Controversy fueled by the media surrounded YouTube personality Felix Kjellberg, otherwise known as PewDiePie, throughout February and March of this year. The drama started after Kjellberg released a video reviewing the website “Fiverr,” on which virtually any service is offered for just 5 dollars. In the video, he made a point about how easy this made it for both consumers and workers to abuse the site. If a buyer asked someone in the design department to write a logo, for example, the person could easily copy and paste artwork from another site and run it through photoshop to make a few dollars.

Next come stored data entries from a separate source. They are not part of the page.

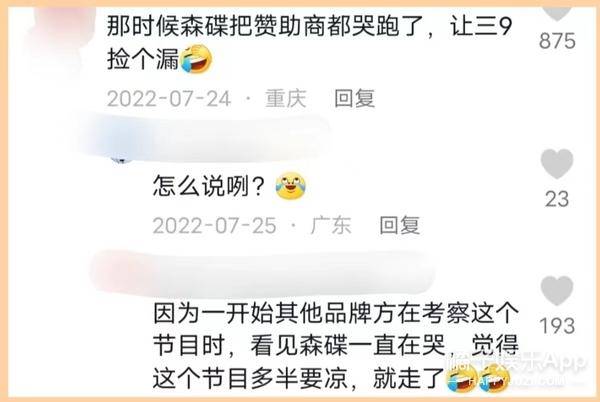Click the crying-laughing emoji after 怎么说咧
The height and width of the screenshot is (402, 600).
(x=291, y=186)
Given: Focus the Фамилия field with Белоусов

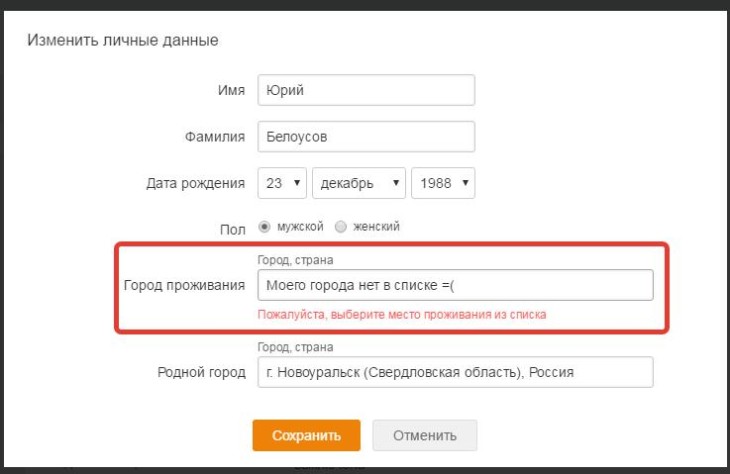Looking at the screenshot, I should pos(365,136).
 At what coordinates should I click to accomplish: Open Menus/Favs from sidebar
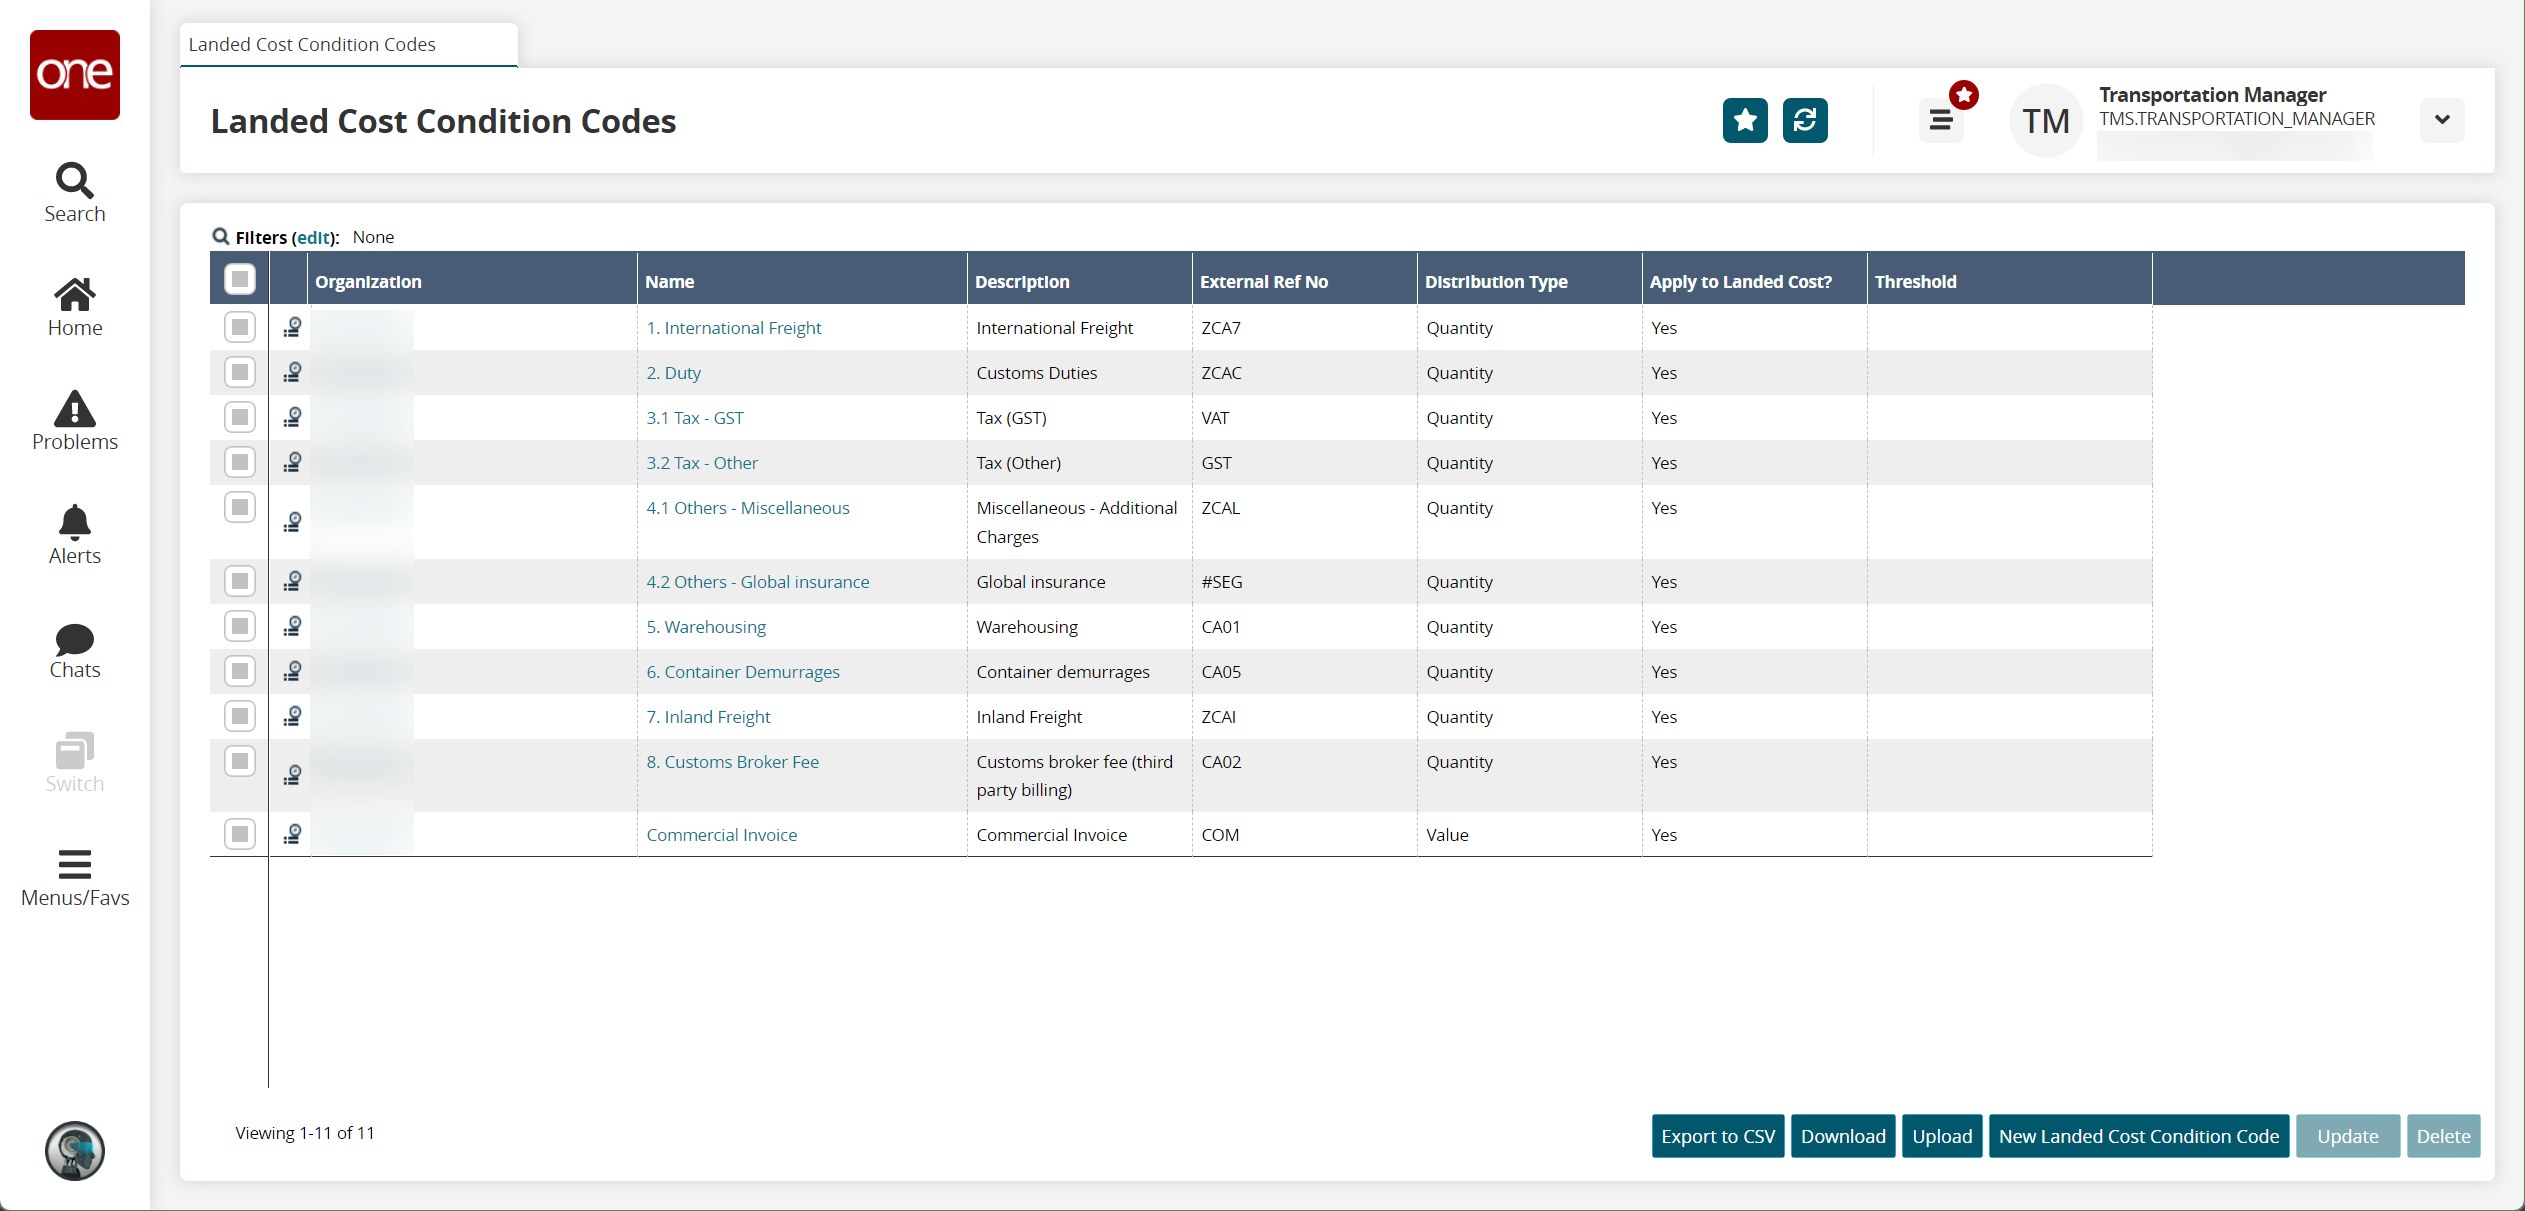[x=74, y=876]
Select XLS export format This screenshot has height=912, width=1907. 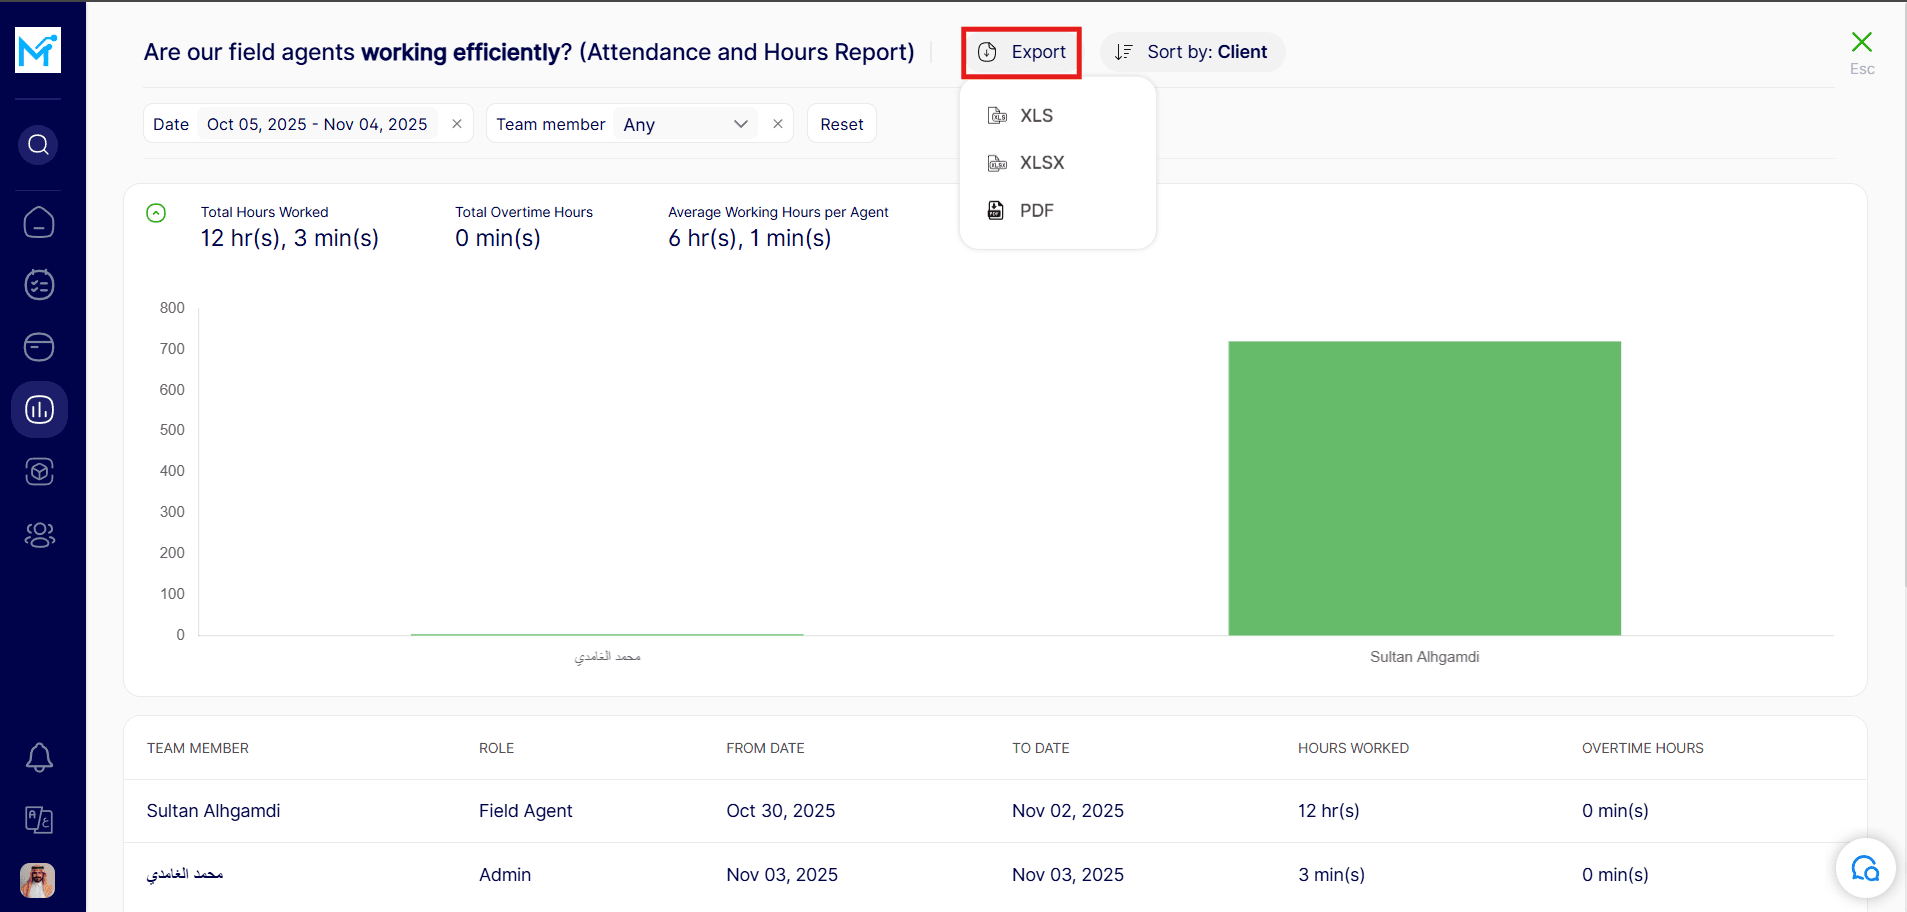(x=1036, y=116)

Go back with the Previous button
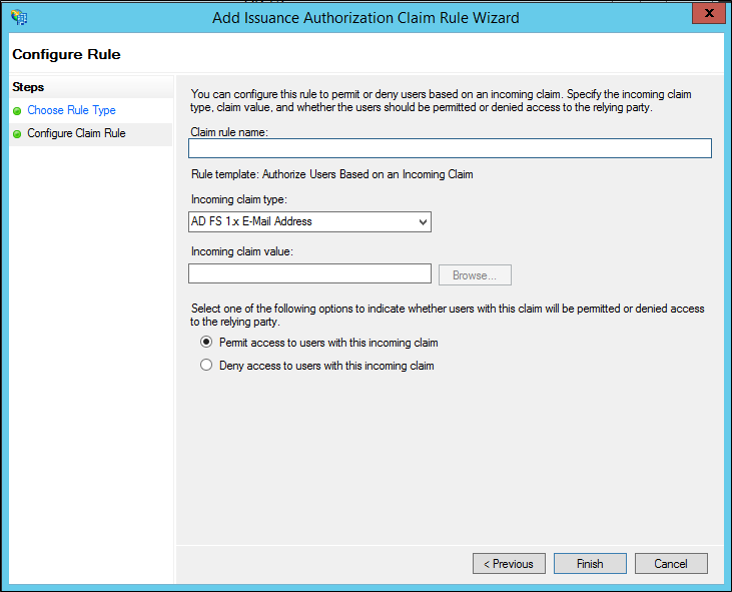tap(509, 564)
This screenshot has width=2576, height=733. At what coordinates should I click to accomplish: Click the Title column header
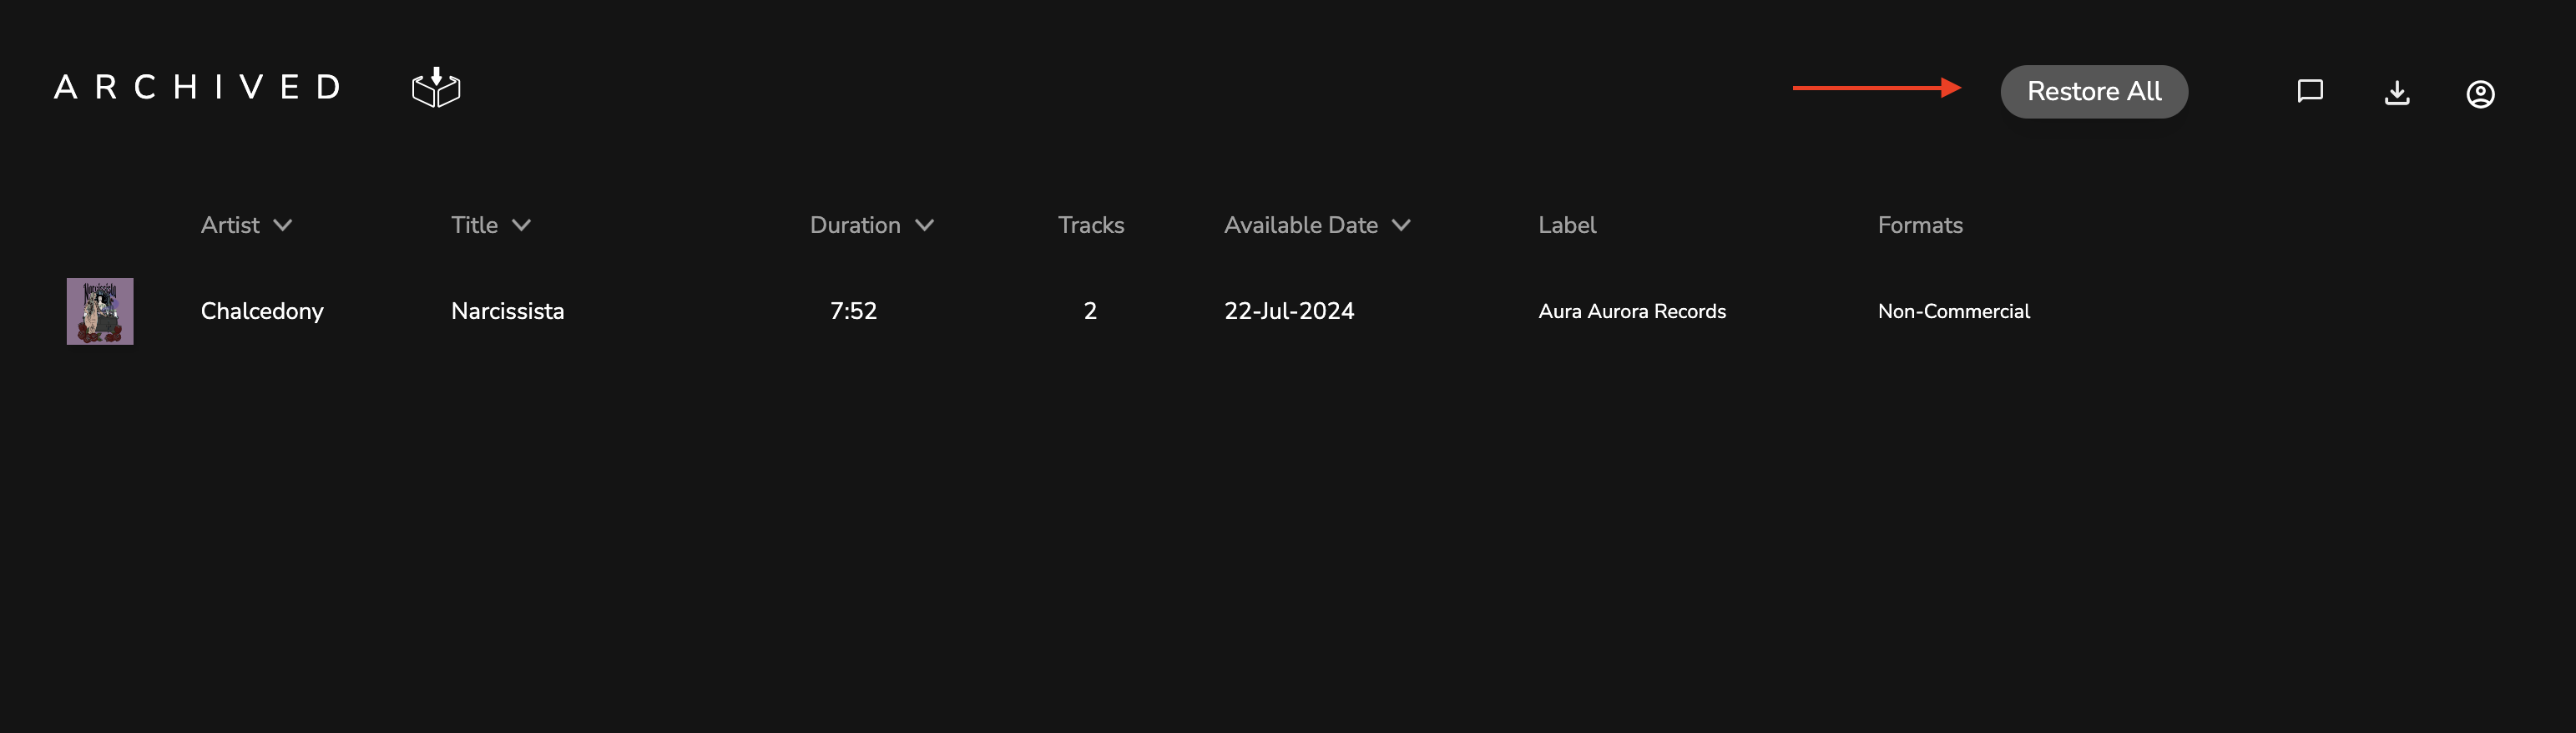pos(474,225)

In Kjellberg’s video, he intended to see how far he could bend the rules from the opposite side. The video began as more comedic and satiric as he paid multiple users and asked them for ridiculous things. Many of them did not deliver because of this. However, one group that Kjellberg didn’t expect to follow through actually did: a group of young men who had posted that they would post a video of themselves dancing in the jungle with a custom message written on them. In what was, granted, not very stellar judgement, PewDiePie told them to write, “Death to all Jews”. When he came back a few days later, he found the video that contained them laughing and dancing, then suddenly revealing a sign with the statement written on it. Kjellberg’s jaw dropped. “I am sorry,” he said after the video ended. “I feel partly responsible for this… I didn’t think they’d actually do it.” He said he thought it was only fair to give them a good rating, as they did give him what he’d asked for.
About a week later, Wall Street Journal posted an article entitled, “Disney Severs Ties With YouTube Star PewDiePie After Anti-Semitic Posts.” Allegedly, after the video of PewDiePie was posted, WSJ had gone to the two major companies he worked for, YouTube and Disney, and convinced them to break off all collaboration with him. Kjellberg stated this a week later in a video titled “My Response,” where he made a public apology and clarified that he never intended to hurt anyone. After the apology, however, he angrily spoke out about the media’s influence in his life and how he feels that Wall Street Journal in particular paints a deceivingly negative picture of him by taking content in multiple other videos of his out of context. “[They] posted that I, during the past six months, have made nine videos that have anti-Semitic messaging,” Kjellberg said. He went on to state that the site pulled footage from other videos to build evidence that he was a Nazi, such as one cropped screenshot taken of Kjellberg pointing to something out of frame, making it appear as though he were doing a Nazi salute.
It is not unusual for celebrities in the 21st century to be surrounded by controversy. As long as his or her name is in the title with a “shocking” headline, an article written about them is bound to get buzz. However, the fact that Kjellberg built his fame as a gamer and online personality rather than in Hollywood (where most other scandals originate) may have worked to his advantage instead of the media’s. His channel PewDiePie has nearly 55 million subscribers, many of which lashed out at Wall Street Journal after seeing his public statement. Consequently, the site has lost about ten million viewers in the past month where it had instead hoped to increase its following. Neither side has stopped feuding, causing the “war” to keep going strong even a month after the initial events unfolded.